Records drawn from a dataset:
BEGIN
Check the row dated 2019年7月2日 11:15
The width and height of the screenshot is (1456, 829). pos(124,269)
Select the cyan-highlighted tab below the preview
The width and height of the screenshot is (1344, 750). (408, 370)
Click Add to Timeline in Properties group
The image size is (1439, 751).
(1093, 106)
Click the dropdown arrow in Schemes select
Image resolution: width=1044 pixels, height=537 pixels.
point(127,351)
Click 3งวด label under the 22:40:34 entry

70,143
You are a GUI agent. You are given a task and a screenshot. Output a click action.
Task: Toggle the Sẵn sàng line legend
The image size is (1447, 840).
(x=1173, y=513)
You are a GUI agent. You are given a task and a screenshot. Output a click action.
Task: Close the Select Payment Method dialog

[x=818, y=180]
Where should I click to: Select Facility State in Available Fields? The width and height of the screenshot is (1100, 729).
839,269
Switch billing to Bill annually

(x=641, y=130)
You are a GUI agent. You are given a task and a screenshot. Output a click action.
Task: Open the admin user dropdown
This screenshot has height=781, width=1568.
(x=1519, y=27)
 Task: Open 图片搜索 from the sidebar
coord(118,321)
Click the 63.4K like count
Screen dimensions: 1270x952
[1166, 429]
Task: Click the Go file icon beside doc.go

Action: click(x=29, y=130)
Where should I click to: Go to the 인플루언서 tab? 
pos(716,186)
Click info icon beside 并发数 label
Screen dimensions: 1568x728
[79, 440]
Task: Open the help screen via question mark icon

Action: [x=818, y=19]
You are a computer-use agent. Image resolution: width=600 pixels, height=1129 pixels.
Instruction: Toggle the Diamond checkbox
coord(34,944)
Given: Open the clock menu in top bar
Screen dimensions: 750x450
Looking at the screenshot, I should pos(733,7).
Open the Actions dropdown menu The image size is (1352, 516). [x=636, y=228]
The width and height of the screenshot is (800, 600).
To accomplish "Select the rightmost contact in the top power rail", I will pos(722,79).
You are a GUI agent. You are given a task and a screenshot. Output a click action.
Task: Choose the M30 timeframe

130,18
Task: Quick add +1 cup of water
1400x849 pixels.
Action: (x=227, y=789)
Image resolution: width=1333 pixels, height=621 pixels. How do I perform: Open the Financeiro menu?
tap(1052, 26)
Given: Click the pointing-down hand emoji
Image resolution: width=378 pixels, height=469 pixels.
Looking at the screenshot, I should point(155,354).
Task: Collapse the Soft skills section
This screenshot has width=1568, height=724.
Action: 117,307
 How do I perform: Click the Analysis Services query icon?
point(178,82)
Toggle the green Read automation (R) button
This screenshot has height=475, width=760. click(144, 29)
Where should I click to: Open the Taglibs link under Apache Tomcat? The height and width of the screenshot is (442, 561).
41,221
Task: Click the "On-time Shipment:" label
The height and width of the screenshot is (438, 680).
END
Every entry should be reproduced exactly, with no part omitted.

> Task output
Check the row dated 2019年7月2日 11:15
The width and height of the screenshot is (1456, 829). pos(124,269)
Select the cyan-highlighted tab below the preview
The width and height of the screenshot is (1344, 750). (408, 370)
Click Add to Timeline in Properties group
The image size is (1439, 751).
(1093, 106)
Click the dropdown arrow in Schemes select
Image resolution: width=1044 pixels, height=537 pixels.
point(127,351)
Click 3งวด label under the 22:40:34 entry

70,143
You are a GUI agent. You are given a task and a screenshot. Output a click action.
Task: Toggle the Sẵn sàng line legend
The image size is (1447, 840).
(x=1173, y=513)
You are a GUI agent. You are given a task and a screenshot. Output a click action.
Task: Close the Select Payment Method dialog

[x=818, y=180]
Where should I click to: Select Facility State in Available Fields? The width and height of the screenshot is (1100, 729).
839,269
Switch billing to Bill annually

(x=641, y=130)
You are a GUI agent. You are given a task and a screenshot. Output a click action.
Task: Open the admin user dropdown
This screenshot has height=781, width=1568.
(x=1519, y=27)
 Task: Open 图片搜索 from the sidebar
coord(118,321)
Click the 63.4K like count
Screen dimensions: 1270x952
[1166, 429]
Task: Click the Go file icon beside doc.go

Action: click(x=29, y=130)
Where should I click to: Go to the 인플루언서 tab? 
pos(716,186)
Click info icon beside 并发数 label
Screen dimensions: 1568x728
[79, 440]
Task: Open the help screen via question mark icon

Action: [x=818, y=19]
You are a computer-use agent. Image resolution: width=600 pixels, height=1129 pixels.
Instruction: Toggle the Diamond checkbox
coord(34,944)
Given: Open the clock menu in top bar
Screen dimensions: 750x450
Looking at the screenshot, I should pos(733,7).
Open the Actions dropdown menu The image size is (1352, 516). [x=636, y=228]
The width and height of the screenshot is (800, 600).
To accomplish "Select the rightmost contact in the top power rail", I will pos(722,79).
You are a GUI agent. You are given a task and a screenshot. Output a click action.
Task: Choose the M30 timeframe

130,18
Task: Quick add +1 cup of water
1400x849 pixels.
Action: (x=227, y=789)
Image resolution: width=1333 pixels, height=621 pixels. How do I perform: Open the Financeiro menu?
tap(1052, 26)
Given: Click the pointing-down hand emoji
Image resolution: width=378 pixels, height=469 pixels.
Looking at the screenshot, I should point(155,354).
Task: Collapse the Soft skills section
This screenshot has width=1568, height=724.
Action: 117,307
 How do I perform: Click the Analysis Services query icon?
point(178,82)
Toggle the green Read automation (R) button
This screenshot has height=475, width=760. click(144, 29)
Where should I click to: Open the Taglibs link under Apache Tomcat? The height and width of the screenshot is (442, 561).
41,221
Task: Click the "On-time Shipment:" label
The height and width of the screenshot is (438, 680).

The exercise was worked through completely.